◆ **Task to complete**:
Every record has to be written out exactly, with no line missing.

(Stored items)
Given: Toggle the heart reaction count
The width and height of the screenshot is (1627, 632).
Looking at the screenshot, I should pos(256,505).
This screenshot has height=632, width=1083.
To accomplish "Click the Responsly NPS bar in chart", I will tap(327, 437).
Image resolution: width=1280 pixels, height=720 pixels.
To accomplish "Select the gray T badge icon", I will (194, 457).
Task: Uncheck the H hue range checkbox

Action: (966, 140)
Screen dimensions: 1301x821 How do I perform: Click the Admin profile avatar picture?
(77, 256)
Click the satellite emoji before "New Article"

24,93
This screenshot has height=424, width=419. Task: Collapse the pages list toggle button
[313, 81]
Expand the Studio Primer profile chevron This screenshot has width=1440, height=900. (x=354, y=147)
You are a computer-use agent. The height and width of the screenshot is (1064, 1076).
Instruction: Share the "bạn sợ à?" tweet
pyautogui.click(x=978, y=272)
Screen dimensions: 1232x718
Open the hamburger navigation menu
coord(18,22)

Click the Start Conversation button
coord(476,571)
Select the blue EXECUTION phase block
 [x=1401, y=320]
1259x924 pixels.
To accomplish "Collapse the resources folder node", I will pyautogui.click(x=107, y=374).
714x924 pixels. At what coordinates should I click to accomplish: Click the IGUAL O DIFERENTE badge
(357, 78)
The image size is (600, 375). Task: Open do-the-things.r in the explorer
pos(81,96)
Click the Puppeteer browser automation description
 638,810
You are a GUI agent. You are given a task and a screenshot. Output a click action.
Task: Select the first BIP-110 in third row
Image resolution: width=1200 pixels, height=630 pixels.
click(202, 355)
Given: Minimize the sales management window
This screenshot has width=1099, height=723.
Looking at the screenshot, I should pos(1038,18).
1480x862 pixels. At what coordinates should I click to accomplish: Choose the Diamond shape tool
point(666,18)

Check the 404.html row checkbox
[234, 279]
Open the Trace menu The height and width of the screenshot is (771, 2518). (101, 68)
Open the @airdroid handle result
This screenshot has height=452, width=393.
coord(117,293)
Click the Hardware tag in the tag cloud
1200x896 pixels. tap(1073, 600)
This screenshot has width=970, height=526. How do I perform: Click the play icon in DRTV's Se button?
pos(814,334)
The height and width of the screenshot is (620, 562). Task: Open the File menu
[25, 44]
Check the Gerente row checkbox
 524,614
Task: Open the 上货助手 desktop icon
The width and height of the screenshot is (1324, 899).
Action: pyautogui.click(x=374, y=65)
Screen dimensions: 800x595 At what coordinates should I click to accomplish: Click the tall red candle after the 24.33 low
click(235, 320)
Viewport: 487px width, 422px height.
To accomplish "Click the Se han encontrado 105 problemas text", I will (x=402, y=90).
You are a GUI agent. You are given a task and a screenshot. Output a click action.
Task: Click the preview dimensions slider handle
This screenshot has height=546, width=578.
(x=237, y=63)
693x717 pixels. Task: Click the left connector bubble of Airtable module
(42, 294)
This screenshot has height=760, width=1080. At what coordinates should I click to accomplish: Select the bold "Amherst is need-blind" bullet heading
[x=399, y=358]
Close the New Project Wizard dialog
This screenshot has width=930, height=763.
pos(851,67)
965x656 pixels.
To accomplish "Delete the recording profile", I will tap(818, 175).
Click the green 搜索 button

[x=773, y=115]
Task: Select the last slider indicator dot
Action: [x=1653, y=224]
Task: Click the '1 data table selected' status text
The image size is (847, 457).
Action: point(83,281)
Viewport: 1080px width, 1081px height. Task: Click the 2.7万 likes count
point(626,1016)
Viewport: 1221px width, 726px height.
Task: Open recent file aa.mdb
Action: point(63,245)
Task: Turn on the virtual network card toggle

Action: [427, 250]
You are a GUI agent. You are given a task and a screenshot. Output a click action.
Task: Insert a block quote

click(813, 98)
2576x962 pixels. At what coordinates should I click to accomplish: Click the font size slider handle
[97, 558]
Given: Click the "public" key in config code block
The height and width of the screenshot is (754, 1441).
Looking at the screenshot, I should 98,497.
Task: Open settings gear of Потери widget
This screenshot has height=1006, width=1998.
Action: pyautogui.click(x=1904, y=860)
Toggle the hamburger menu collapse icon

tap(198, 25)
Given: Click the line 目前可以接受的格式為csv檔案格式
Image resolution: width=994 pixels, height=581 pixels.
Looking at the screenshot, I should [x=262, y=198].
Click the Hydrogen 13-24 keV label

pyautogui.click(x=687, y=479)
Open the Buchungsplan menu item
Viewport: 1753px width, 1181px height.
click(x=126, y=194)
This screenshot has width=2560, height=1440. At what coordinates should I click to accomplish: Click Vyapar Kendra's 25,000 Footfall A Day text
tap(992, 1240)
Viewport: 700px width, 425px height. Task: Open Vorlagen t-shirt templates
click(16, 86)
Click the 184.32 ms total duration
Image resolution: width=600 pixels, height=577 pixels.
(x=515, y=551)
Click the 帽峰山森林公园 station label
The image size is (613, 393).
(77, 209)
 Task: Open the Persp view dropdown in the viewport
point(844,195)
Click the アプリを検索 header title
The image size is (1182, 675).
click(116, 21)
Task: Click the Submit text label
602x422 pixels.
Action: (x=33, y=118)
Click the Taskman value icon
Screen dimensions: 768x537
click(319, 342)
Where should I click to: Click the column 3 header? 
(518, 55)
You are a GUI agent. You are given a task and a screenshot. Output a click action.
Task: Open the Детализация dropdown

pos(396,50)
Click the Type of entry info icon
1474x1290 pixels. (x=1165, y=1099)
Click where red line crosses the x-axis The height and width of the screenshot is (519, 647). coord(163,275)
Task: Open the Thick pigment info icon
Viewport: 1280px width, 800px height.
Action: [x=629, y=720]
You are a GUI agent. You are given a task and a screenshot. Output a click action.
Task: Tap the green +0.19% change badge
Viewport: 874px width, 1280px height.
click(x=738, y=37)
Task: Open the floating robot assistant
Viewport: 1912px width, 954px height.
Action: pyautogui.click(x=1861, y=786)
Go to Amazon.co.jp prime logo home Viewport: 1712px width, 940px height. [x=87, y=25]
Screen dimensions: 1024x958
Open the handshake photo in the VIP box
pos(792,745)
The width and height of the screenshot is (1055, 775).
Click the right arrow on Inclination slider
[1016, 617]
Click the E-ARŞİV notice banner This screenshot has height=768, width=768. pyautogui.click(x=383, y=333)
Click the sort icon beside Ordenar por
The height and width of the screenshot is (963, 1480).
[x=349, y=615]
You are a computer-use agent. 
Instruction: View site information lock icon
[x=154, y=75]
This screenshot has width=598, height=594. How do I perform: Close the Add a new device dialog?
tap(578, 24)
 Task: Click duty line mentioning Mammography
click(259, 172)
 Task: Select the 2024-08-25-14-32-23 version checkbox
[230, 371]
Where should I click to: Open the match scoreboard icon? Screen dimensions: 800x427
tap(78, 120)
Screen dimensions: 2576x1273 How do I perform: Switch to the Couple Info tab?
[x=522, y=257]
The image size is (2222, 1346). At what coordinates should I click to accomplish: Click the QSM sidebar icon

◆ **Answer area**:
Given: Toggle the heart reaction count
The width and height of the screenshot is (1627, 632).
Looking at the screenshot, I should pos(256,505).
This screenshot has height=632, width=1083.
To accomplish "Click the Responsly NPS bar in chart", I will tap(327, 437).
Image resolution: width=1280 pixels, height=720 pixels.
To accomplish "Select the gray T badge icon", I will (194, 457).
Task: Uncheck the H hue range checkbox

Action: (966, 140)
Screen dimensions: 1301x821 How do I perform: Click the Admin profile avatar picture?
(77, 256)
Click the satellite emoji before "New Article"

24,93
This screenshot has height=424, width=419. Task: Collapse the pages list toggle button
[313, 81]
Expand the Studio Primer profile chevron This screenshot has width=1440, height=900. (x=354, y=147)
You are a computer-use agent. The height and width of the screenshot is (1064, 1076).
Instruction: Share the "bạn sợ à?" tweet
pyautogui.click(x=978, y=272)
Screen dimensions: 1232x718
Open the hamburger navigation menu
coord(18,22)

Click the Start Conversation button
coord(476,571)
Select the blue EXECUTION phase block
 [x=1401, y=320]
1259x924 pixels.
To accomplish "Collapse the resources folder node", I will pyautogui.click(x=107, y=374).
714x924 pixels. At what coordinates should I click to accomplish: Click the IGUAL O DIFERENTE badge
(357, 78)
The image size is (600, 375). Task: Open do-the-things.r in the explorer
pos(81,96)
Click the Puppeteer browser automation description
 638,810
You are a GUI agent. You are given a task and a screenshot. Output a click action.
Task: Select the first BIP-110 in third row
Image resolution: width=1200 pixels, height=630 pixels.
click(202, 355)
Given: Minimize the sales management window
This screenshot has width=1099, height=723.
Looking at the screenshot, I should pos(1038,18).
1480x862 pixels. At what coordinates should I click to accomplish: Choose the Diamond shape tool
point(666,18)

Check the 404.html row checkbox
[234, 279]
Open the Trace menu The height and width of the screenshot is (771, 2518). (101, 68)
Open the @airdroid handle result
This screenshot has height=452, width=393.
coord(117,293)
Click the Hardware tag in the tag cloud
1200x896 pixels. tap(1073, 600)
This screenshot has width=970, height=526. How do I perform: Click the play icon in DRTV's Se button?
pos(814,334)
The height and width of the screenshot is (620, 562). Task: Open the File menu
[25, 44]
Check the Gerente row checkbox
 524,614
Task: Open the 上货助手 desktop icon
The width and height of the screenshot is (1324, 899).
Action: pyautogui.click(x=374, y=65)
Screen dimensions: 800x595 At what coordinates should I click to accomplish: Click the tall red candle after the 24.33 low
click(235, 320)
Viewport: 487px width, 422px height.
To accomplish "Click the Se han encontrado 105 problemas text", I will (x=402, y=90).
You are a GUI agent. You are given a task and a screenshot. Output a click action.
Task: Click the preview dimensions slider handle
This screenshot has height=546, width=578.
(x=237, y=63)
693x717 pixels. Task: Click the left connector bubble of Airtable module
(42, 294)
This screenshot has height=760, width=1080. At what coordinates should I click to accomplish: Select the bold "Amherst is need-blind" bullet heading
[x=399, y=358]
Close the New Project Wizard dialog
This screenshot has width=930, height=763.
pos(851,67)
965x656 pixels.
To accomplish "Delete the recording profile", I will tap(818, 175).
Click the green 搜索 button

[x=773, y=115]
Task: Select the last slider indicator dot
Action: [x=1653, y=224]
Task: Click the '1 data table selected' status text
The image size is (847, 457).
Action: point(83,281)
Viewport: 1080px width, 1081px height. Task: Click the 2.7万 likes count
point(626,1016)
Viewport: 1221px width, 726px height.
Task: Open recent file aa.mdb
Action: point(63,245)
Task: Turn on the virtual network card toggle

Action: [427, 250]
You are a GUI agent. You are given a task and a screenshot. Output a click action.
Task: Insert a block quote

click(813, 98)
2576x962 pixels. At what coordinates should I click to accomplish: Click the font size slider handle
[97, 558]
Given: Click the "public" key in config code block
The height and width of the screenshot is (754, 1441).
Looking at the screenshot, I should 98,497.
Task: Open settings gear of Потери widget
This screenshot has height=1006, width=1998.
Action: pyautogui.click(x=1904, y=860)
Toggle the hamburger menu collapse icon

tap(198, 25)
Given: Click the line 目前可以接受的格式為csv檔案格式
Image resolution: width=994 pixels, height=581 pixels.
Looking at the screenshot, I should [x=262, y=198].
Click the Hydrogen 13-24 keV label

pyautogui.click(x=687, y=479)
Open the Buchungsplan menu item
Viewport: 1753px width, 1181px height.
click(x=126, y=194)
This screenshot has width=2560, height=1440. At what coordinates should I click to accomplish: Click Vyapar Kendra's 25,000 Footfall A Day text
tap(992, 1240)
Viewport: 700px width, 425px height. Task: Open Vorlagen t-shirt templates
click(16, 86)
Click the 184.32 ms total duration
Image resolution: width=600 pixels, height=577 pixels.
(x=515, y=551)
Click the 帽峰山森林公园 station label
The image size is (613, 393).
(77, 209)
 Task: Open the Persp view dropdown in the viewport
point(844,195)
Click the アプリを検索 header title
The image size is (1182, 675).
click(116, 21)
Task: Click the Submit text label
602x422 pixels.
Action: (x=33, y=118)
Click the Taskman value icon
Screen dimensions: 768x537
click(319, 342)
Where should I click to: Click the column 3 header? 
(518, 55)
You are a GUI agent. You are given a task and a screenshot. Output a click action.
Task: Open the Детализация dropdown

pos(396,50)
Click the Type of entry info icon
1474x1290 pixels. (x=1165, y=1099)
Click where red line crosses the x-axis The height and width of the screenshot is (519, 647). coord(163,275)
Task: Open the Thick pigment info icon
Viewport: 1280px width, 800px height.
Action: [x=629, y=720]
You are a GUI agent. You are given a task and a screenshot. Output a click action.
Task: Tap the green +0.19% change badge
Viewport: 874px width, 1280px height.
click(x=738, y=37)
Task: Open the floating robot assistant
Viewport: 1912px width, 954px height.
Action: pyautogui.click(x=1861, y=786)
Go to Amazon.co.jp prime logo home Viewport: 1712px width, 940px height. [x=87, y=25]
Screen dimensions: 1024x958
Open the handshake photo in the VIP box
pos(792,745)
The width and height of the screenshot is (1055, 775).
Click the right arrow on Inclination slider
[1016, 617]
Click the E-ARŞİV notice banner This screenshot has height=768, width=768. pyautogui.click(x=383, y=333)
Click the sort icon beside Ordenar por
The height and width of the screenshot is (963, 1480).
[x=349, y=615]
You are a computer-use agent. 
Instruction: View site information lock icon
[x=154, y=75]
This screenshot has width=598, height=594. How do I perform: Close the Add a new device dialog?
tap(578, 24)
 Task: Click duty line mentioning Mammography
click(259, 172)
 Task: Select the 2024-08-25-14-32-23 version checkbox
[230, 371]
Where should I click to: Open the match scoreboard icon? Screen dimensions: 800x427
tap(78, 120)
Screen dimensions: 2576x1273 How do I perform: Switch to the Couple Info tab?
[x=522, y=257]
The image size is (2222, 1346). At what coordinates should I click to accomplish: Click the QSM sidebar icon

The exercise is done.